Sunday, May 26, 2024

Free speech dying at PEN


By  Joel Simon

The crisis at PEN America is the most striking example to date of the challenges confronting big tent organizations and the realities of operating in this evolving environment. During the years that I led the Committee to Protect Journalists, PEN America was a key partner. As an organization of writers, PEN America leaned in to its free speech bona fides to weather intense controversies, including its 2015 decision to honor Charlie Hebdo, the French satirical magazine that published cartoons mocking the Prophet Muhammad. In January of that year, two Al Qaeda-inspired gunmen forced their way into the newsroom and murdered 12 people.

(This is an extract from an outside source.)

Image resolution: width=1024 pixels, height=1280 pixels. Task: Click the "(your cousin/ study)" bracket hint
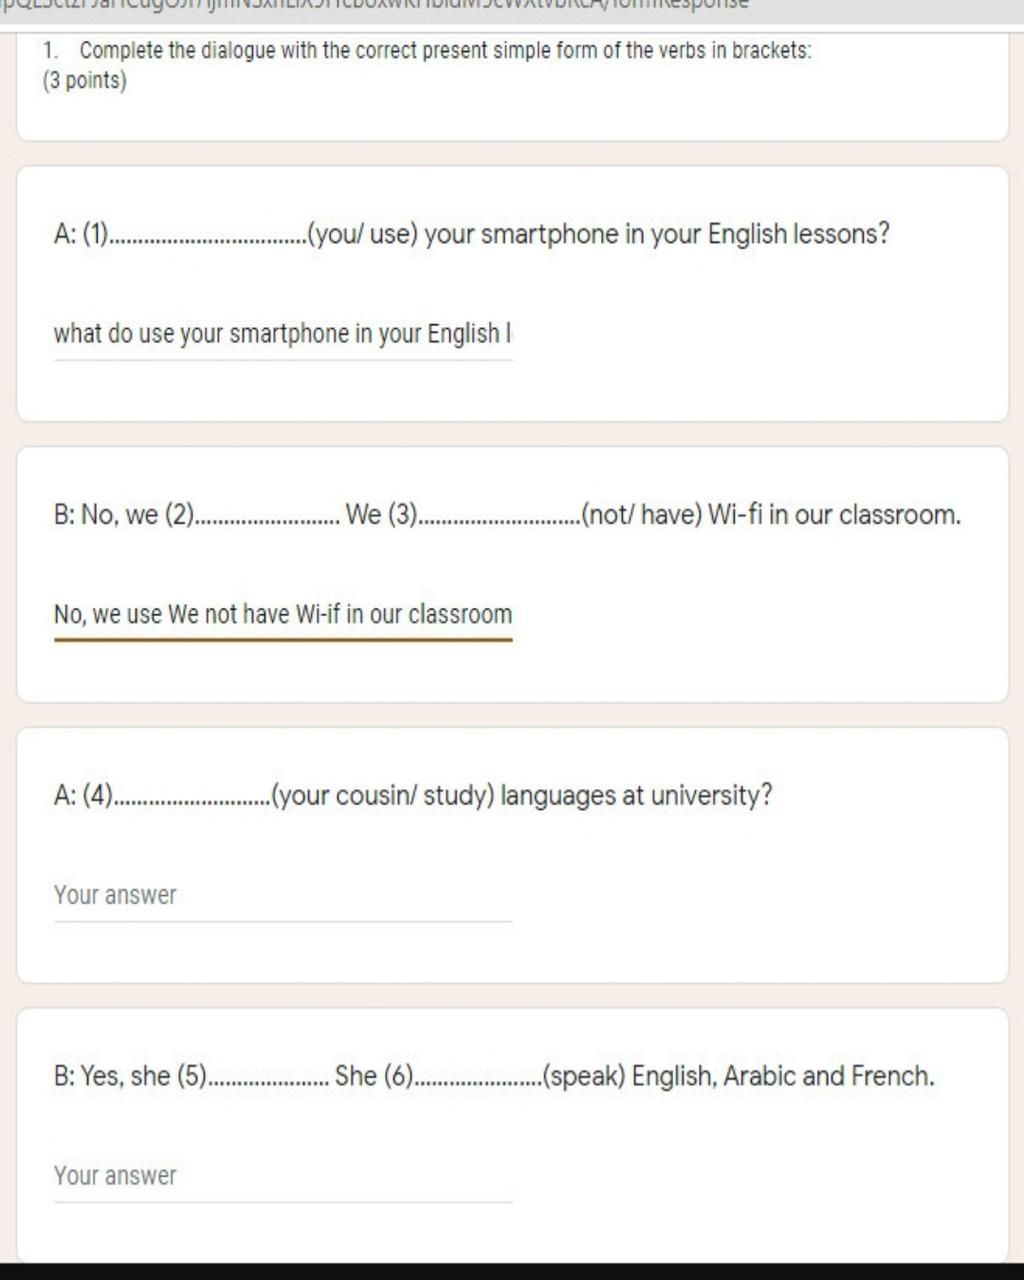[x=383, y=797]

But the crisis in Gaza has blown up the appeal of the big tent. A group of writers and PEN America members, with support from a portion of the staff, has denounced PEN America for its failure to label Israel’s military invasion of Gaza a genocide. Some have called on PEN America’s leadership to resign.

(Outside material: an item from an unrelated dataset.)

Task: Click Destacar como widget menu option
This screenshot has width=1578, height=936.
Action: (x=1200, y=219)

PEN America did manage to hold its annual gala in New York last Thursday, even as a small group of protesters from a coalition called Writers Against the War on Gaza greeted guests with fake programs claiming “our efforts to silence dissent and normalize genocide would not be possible without your steadfast support, engagement and, most importantly, your dollars.”

The struggles facing the organizations have most recently focused on a small group of young writers who in a scorching open letter published on April 17 proclaimed they wanted nothing to do with PEN America, which was considering them for various awards. “We refuse to be honored by an organization that acts as a cultural front for American imperialism,” the letter declared. “We refuse to gild the reputation of an organization that runs interference for an administration aiding and abetting genocide with our tax dollars.”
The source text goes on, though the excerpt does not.